Broken Access: On the Challenges of Screen Reader Assisted Two-Factor and Passwordless Authentication

In today's technology-driven world, web services have opened up new opportunities for blind and visually impaired people to interact independently. Securing interactions with these services is crucial; however, currently deployed authentication mainly concentrate on sighted users, overlooking the needs of the blind and visually impaired community. In this paper, we address this gap by investigating the security and accessibility aspects of these authentication when adopted by blind and visually impaired users. We model web authentication for such users as screen reader assisted authentication and introduce an evaluation framework called AWARE. Using AWARE, we then systematically assessed popular PC and smartphone-based screen readers against different authentication methods, including variants of 2FA and passwordless schemes, to simulate real-world scenarios. We analyzed these screen reader assisted authentication interactions with authentication methods in three settings: using a terminal (PC) with screen readers, a combination of the terminal (PC) and smartphone with screen readers, and smartphones with integrated screen readers.
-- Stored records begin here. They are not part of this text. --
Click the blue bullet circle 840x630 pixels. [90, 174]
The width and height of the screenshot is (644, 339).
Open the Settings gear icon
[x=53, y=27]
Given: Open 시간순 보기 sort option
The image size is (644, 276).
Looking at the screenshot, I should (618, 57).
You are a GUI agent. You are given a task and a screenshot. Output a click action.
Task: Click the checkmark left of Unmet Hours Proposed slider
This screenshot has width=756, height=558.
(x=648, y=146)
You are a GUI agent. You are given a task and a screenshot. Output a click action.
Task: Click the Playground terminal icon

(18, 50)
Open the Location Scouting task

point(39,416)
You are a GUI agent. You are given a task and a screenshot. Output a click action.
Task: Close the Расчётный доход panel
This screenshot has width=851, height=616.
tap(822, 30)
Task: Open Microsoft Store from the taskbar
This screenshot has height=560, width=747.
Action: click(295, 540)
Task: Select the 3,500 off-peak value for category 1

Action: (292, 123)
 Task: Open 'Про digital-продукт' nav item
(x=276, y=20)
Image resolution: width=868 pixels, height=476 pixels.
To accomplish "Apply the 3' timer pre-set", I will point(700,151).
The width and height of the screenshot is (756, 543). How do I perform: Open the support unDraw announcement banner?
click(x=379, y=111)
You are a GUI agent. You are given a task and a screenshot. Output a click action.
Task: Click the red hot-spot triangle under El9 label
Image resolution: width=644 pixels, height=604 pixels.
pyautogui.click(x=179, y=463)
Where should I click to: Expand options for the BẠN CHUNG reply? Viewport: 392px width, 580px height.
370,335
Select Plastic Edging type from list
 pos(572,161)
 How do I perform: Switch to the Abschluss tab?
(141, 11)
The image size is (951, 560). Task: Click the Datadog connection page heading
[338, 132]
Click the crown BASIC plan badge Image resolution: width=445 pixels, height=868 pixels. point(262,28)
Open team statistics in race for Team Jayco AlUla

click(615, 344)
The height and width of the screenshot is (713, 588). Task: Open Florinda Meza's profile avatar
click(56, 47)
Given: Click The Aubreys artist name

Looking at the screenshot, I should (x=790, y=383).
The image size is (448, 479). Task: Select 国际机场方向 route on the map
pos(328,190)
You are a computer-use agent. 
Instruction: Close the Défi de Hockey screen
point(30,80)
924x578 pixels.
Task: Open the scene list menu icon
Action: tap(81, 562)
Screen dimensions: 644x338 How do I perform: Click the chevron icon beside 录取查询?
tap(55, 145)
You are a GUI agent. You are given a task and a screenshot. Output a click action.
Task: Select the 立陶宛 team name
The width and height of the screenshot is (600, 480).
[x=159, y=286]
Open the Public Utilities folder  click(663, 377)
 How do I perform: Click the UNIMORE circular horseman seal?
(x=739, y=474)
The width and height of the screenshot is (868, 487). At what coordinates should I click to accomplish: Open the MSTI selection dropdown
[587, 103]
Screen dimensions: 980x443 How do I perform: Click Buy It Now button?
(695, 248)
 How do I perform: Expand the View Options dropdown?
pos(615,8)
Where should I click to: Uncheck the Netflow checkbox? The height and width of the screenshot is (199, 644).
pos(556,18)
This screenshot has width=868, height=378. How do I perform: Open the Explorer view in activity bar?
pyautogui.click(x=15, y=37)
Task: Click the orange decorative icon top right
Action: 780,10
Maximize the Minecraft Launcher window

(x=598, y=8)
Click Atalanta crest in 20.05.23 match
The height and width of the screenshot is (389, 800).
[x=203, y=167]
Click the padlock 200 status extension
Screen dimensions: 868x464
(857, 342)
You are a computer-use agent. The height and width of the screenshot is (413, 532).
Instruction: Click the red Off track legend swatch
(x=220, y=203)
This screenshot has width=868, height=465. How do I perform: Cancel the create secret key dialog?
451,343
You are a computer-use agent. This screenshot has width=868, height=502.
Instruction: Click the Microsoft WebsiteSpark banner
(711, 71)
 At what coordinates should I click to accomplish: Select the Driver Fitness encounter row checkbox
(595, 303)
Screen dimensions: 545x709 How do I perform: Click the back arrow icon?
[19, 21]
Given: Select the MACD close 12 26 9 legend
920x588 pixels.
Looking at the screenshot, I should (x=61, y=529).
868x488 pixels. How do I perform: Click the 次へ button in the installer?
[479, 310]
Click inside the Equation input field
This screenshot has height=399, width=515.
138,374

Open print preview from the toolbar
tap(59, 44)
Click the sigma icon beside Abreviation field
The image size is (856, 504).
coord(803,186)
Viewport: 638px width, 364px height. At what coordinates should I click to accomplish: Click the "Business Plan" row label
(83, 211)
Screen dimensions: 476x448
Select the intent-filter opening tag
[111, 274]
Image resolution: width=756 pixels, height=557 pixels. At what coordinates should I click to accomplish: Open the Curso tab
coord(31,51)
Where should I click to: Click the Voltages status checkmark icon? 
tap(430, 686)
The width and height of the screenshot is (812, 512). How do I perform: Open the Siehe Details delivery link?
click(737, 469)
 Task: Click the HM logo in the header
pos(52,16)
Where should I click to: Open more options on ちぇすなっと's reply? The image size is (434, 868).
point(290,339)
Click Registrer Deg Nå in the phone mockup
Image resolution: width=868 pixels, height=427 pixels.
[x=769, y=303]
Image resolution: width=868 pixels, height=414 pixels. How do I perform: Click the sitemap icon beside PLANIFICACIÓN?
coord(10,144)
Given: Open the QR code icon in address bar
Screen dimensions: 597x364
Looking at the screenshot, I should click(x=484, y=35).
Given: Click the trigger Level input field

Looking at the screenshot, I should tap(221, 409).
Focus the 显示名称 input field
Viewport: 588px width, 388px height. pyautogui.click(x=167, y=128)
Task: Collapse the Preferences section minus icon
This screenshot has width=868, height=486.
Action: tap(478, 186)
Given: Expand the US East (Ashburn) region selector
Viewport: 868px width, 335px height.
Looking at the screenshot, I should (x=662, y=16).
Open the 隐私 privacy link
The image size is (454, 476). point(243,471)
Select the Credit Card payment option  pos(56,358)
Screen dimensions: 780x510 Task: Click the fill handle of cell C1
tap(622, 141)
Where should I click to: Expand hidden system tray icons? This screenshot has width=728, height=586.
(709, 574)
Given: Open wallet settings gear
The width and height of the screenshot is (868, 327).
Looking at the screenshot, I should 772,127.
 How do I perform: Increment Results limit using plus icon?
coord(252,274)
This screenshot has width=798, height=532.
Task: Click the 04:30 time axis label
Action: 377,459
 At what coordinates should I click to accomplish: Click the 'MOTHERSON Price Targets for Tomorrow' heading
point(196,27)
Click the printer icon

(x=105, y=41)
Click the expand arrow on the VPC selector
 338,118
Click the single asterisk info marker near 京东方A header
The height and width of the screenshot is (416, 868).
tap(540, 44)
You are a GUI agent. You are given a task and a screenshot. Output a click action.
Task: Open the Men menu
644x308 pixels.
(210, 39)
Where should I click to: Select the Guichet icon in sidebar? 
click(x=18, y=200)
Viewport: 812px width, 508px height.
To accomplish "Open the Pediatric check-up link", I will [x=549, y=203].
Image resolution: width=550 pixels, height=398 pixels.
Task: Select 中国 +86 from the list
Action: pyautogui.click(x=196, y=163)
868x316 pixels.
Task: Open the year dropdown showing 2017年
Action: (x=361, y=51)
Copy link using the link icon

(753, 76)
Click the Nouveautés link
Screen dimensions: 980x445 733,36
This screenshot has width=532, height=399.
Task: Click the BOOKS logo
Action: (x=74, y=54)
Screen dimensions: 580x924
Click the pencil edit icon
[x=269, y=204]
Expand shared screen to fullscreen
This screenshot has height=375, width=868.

The results of our study underscore weaknesses in all of our observed screen reader assisted scenarios for real-life authentication methods. These weaknesses, encompassing specific accessibility issues caused by imprecise screen reader instructions, highlight vulnerability concerning observed scenarios for both real-world and research literature based attacks, including phishing, concurrency, fatigue, cross-service, and shoulder surfing. Broadly, our AWARE framework can be used by designers as a precursor to user studies which are typically time-consuming and tedious to perform, independently allowing to unfold security and accessibility problems early which designers can address prior to full-fledged user testing of more isolated issues.